The boy student, who requested anonymity, said: "Male and female living together has nothing to do with the ethical codes."
Mixed-sex dorm has been in heated debate in Turkey since Erdogan openly declared: "Female and male students cannot live in the same house" at a meeting of Islamist-oriented Justice and Development Party on Nov. 3.
"They are all mixed up, anything can happen. As a conservative democratic government, we have to intervene," he said, governors had already been "intervening in certain situations upon ' intelligence' about houses where male and female university students live together."
On Nov. 6, Turkish Interior Minister Muammer Guler escalated the debate by suggesting that many mixed-student houses harbored " terrorist and illegal" activities, such as prostitution.
"We are considering the issue from the viewpoint of a fight against terrorism," he said. "Particularly, apartments, student residences and lodging houses where university students are living are places that terror groups and other illegal groups see as a resource for gaining support and finding new members."
Turkey's main opposition Republican People's Party called the government's move to do away with mixed-sex housing an act to " criminalize" the students.

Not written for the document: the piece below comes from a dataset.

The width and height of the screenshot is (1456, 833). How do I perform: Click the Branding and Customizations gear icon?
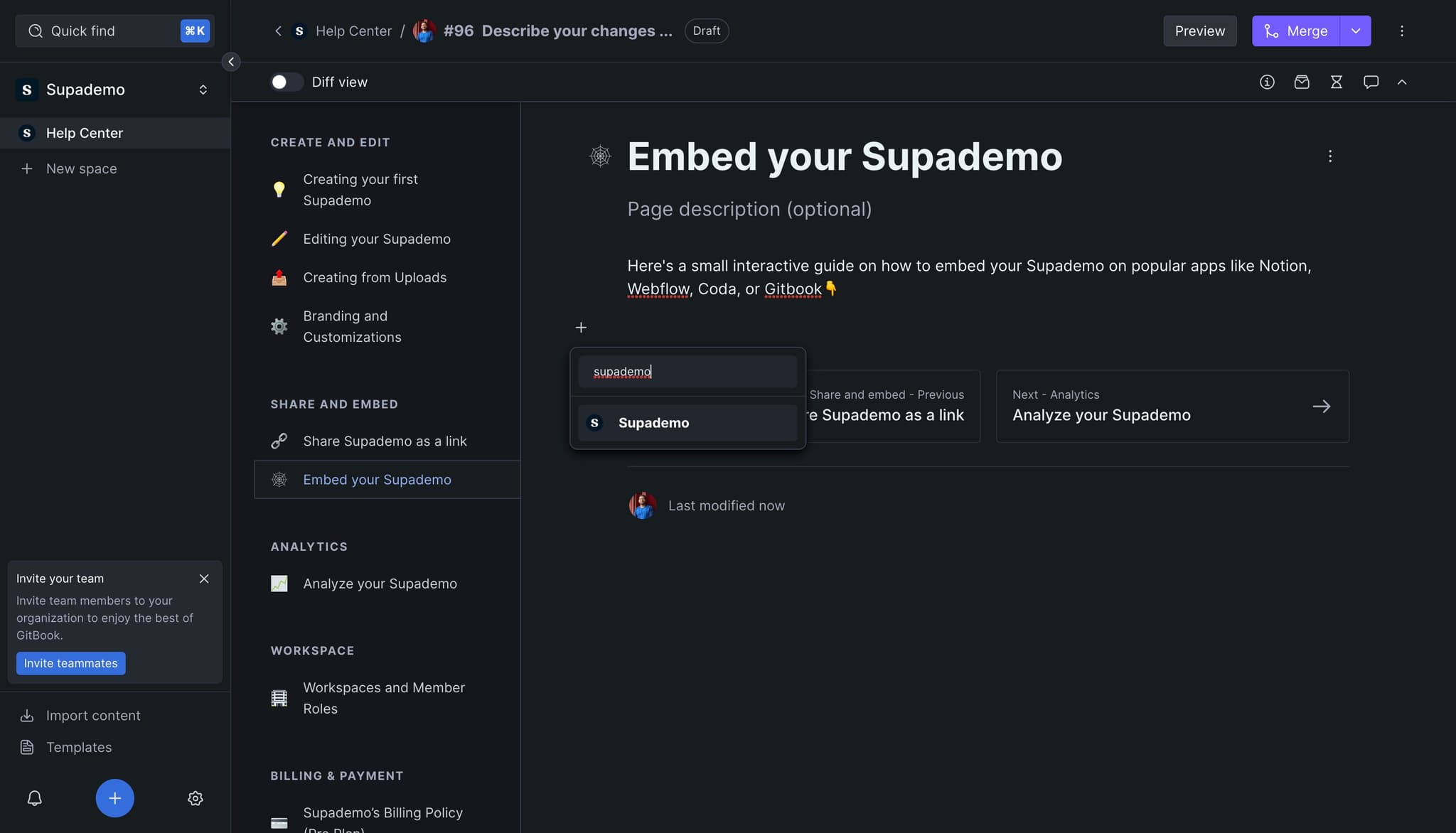pos(279,326)
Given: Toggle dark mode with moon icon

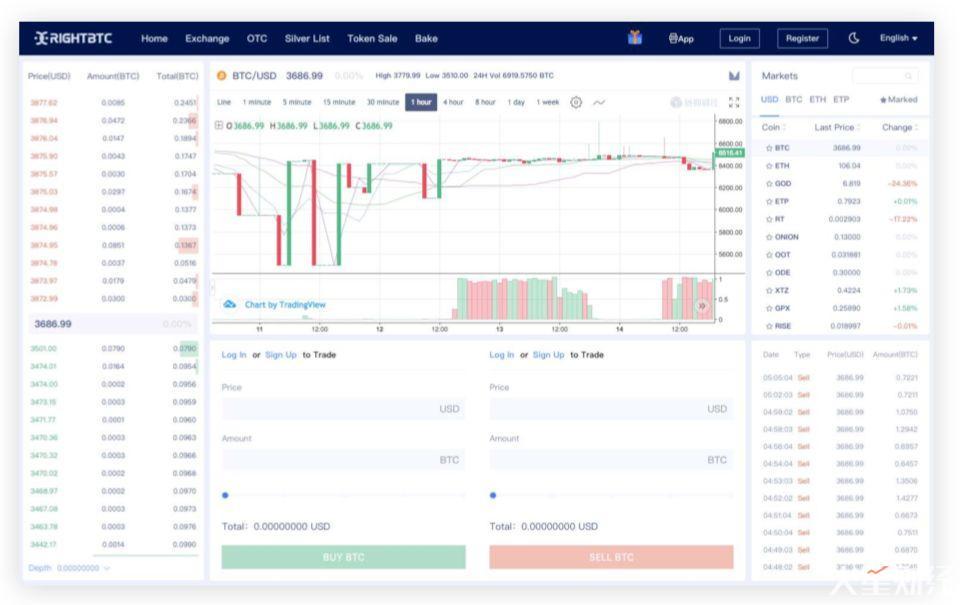Looking at the screenshot, I should (854, 38).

The party's leader, Kemal Kilicdaroglu, questioned: "Should a prime minister put all the students staying in (private) houses under suspicion? Should he create an environment in which all parents would suspect their children?"
Turkish students who spoke to Xinhua expressed their disappointment and frustration toward Erdogan.
"The prime minister might have the upcoming elections in mind when he said these words. He might have wanted to ... attract votes from the conservatives," said one student.
A girl student said that Turkey has more important problems to deal with than mixed-sex accommodation. "Why does not the prime minister deal with the foreign debt issue, for example? Instead, he is obsessed with our private life."
Meanwhile, parents who spoke to Xinhua were just as frustrated as their children. They all mentioned in Turkey people over the age of 18 are considered as adult by law.
"They can make their own decisions. No body can dictate any of them anything. There is something wrong with his statement. It is not rational," said a mother of a 24-year-old boy.
Another man in his 40's said: "I very much regret what he said on my behalf. Look at the societies in which male and female grow together, in which girls and boys live together, you can easily see how civilized these societies are."
Nilufer Narli, the head of Sociology Department in Bahcesehir University, said: "There is no law in Turkey forbidding male and female over the age of 18 to stay in the same houses. As an academician, I am wondering based on what legal code the government will take preventive measures. That will definitely ignite a new debate on the legal system."
Aydin Engin, journalist at T24 internet newspaper, told Xinhua that Erdogan's statement has the potential to escalate the already high tension in the society.
Pointing out that thousands of couples live together in Turkey, he said: "Any intervention might have serious consequences for the society" and would be "a violation of the constitution."
Both Narli and Engin warned that some conservative people could start to report the houses in which they think that male and female students live together even this is not the case.